I moved the popcorn aside to make a grab for my phone. When I did, the tub moved. The mountain of popcorn tipped over into my lap. I groaned and leapt up, brushing the popcorn off my lap. I didn’t even care about my phone anymore. It was my birthday, and I’d chosen a cute outfit today, expecting to be in photos.
I’d worn yellow, which made my skin look tanner and my eyes look brighter. I’d paired it with my favorite blue work pants that were not only stretchy enough to fit with the fluctuation of my weight, but snug enough to make my butt look lifted. I brushed the popcorn off the leather seat and plopped back down.
Not even the universe likes you when you’re twenty-three.
The movie was predictable as I expected. The girl and the guy wound up together, but nothing goes that perfectly, so the guy died tragically in the last twenty minutes. I cried.
Actually, I sobbed.
My mascara was ruined. It streaked down my cheeks that were red from crying so hard. When I walked out of the movie, I made a beeline for the restroom.
The bathroom stunk. It was the kind of stink that was too gross to touch anything. It had likely seeped into the cracks of the wall and the woven paper towels. I used my thumbs to scrub at the black on my cheeks, which only made my cheeks more red.
Keeping my head ducked, I stalked out of the theater.
In my car, I pulled the mirror down. When I looked down, that’s when I saw it: a giant butter stain on my pants, flowered on my upper thigh.
I groaned again. I was done with my day.
I drove home fast. I have this irrational fear that anything can happen in seconds, like it was seconds that determined whether the butter decided to leave a permanent stain or not, meaning there were seconds determining whether my life was over or not.
See, it wasn’t just a butter stain.
It wasn’t just a grease stain.
When I looked at the blooming stain, I saw all my rejection emails blinking at me in my inbox. I remembered the million other people without butter stains on their best pants. Those people were getting their dream jobs. I thought that maybe my writing wasn’t good enough after all, the impersonal rejection notices stamped onto my favorite pants ever. Looking down at my pants, tears blurring my vision, I saw that I had failed. The day that everyone forgot my birthday was marked on my pants, for now, and forever.
It was a grease stain I’d never get rid of, like Dan from Sales. It would never move. I’d be Patty from Sales, overworked and underappreciated in a job I don’t even like forever. I would never be removed. Never be shrunken. Sure, I was growing. But only physically. I was getting fat, my writing sucked, and I would never leave Melan Meats and Treats.
I was butter.
I was stuck.
For the butter. For me. For the main character in the movie, because how could life hand her the love of her life and then strip him away?
I ran up the steps to my second-floor apartment faster than I ever have, racing across the wooden floors without carrying about the thunder I was making for my downstairs neighbor. Fat tears fell on my pants as I whipped them off and doused them with OxiClean.

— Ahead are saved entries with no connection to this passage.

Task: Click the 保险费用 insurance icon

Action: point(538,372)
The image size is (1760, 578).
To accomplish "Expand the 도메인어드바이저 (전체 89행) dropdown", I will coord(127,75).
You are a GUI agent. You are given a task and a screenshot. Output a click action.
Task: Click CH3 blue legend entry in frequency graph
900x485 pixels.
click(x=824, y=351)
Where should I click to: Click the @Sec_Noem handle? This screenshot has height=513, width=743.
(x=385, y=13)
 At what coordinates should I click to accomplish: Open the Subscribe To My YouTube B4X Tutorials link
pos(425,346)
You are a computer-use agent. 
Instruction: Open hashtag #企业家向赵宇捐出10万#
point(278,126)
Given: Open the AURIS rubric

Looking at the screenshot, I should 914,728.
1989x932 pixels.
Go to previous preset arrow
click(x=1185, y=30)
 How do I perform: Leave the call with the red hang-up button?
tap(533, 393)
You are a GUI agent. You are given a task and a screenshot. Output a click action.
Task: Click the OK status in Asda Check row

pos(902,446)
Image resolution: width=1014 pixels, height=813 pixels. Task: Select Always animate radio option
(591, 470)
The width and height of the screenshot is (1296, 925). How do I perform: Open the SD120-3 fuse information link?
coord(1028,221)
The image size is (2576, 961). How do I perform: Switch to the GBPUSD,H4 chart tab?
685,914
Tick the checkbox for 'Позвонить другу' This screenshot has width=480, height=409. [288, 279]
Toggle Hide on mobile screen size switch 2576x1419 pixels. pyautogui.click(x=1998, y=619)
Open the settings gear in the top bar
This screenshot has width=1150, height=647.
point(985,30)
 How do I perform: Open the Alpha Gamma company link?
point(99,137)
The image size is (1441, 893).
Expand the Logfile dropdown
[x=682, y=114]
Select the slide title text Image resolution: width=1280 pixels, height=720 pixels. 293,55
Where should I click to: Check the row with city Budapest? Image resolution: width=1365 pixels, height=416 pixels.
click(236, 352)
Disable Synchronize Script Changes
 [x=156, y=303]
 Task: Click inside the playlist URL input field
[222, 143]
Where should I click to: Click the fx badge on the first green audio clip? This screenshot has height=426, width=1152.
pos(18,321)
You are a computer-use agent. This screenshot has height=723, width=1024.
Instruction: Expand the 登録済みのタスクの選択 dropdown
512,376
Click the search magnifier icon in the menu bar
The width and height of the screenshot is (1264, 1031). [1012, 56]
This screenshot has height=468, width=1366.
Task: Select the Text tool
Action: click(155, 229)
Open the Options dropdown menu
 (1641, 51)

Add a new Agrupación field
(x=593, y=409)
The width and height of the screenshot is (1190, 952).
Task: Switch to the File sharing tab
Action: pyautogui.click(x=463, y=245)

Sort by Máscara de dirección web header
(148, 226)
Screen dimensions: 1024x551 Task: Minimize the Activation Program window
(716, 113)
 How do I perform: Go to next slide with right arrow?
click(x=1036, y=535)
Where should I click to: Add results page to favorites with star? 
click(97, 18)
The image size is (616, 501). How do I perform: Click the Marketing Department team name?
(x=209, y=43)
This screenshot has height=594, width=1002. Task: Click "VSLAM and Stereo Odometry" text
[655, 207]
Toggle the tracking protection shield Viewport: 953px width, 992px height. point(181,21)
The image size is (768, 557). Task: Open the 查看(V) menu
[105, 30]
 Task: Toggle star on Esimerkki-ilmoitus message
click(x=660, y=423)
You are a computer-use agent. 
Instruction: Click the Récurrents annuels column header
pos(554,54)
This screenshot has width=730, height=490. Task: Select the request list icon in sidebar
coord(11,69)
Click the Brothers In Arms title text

I could hear the shouts of the OxiClean man in my ear, promising that this stain would be off in one wash.
I cried more.
“Patty?” Gabe’s heavy footsteps sounded on the stairs as he clomped his boots on the wooden floor. “I’m home?” He called.
I gasped for breath, but struggled to catch it, instead heaving a blubber cough.
It was the absolute worst of worst cries I had ever had. I didn’t like to cry in front of people, even Gabe. He had seen me tear up at movies and the times my period had knocked my brain so out of whack that I cried when I couldn’t decide what I wanted for dinner. I just didn’t like to cry about problems.
His footsteps quickened. He appeared at the landing and his dark eyebrows flew up at me at the sight of me sitting in my underwear next to the washing machine, where I’d been sitting for two wash cycles. The pants were damp and tossed in the corner. My small pooch of fat was resting at the base of my waistline, spilling ever so slightly out of the lacy band of my underwear.
I had even worn good underwear. Dressing up in my best clothes meant I also put on my best jewelry and taking my favorite headband as an emergency hair tamer. I had done it all right, but everything had gone completely wrong.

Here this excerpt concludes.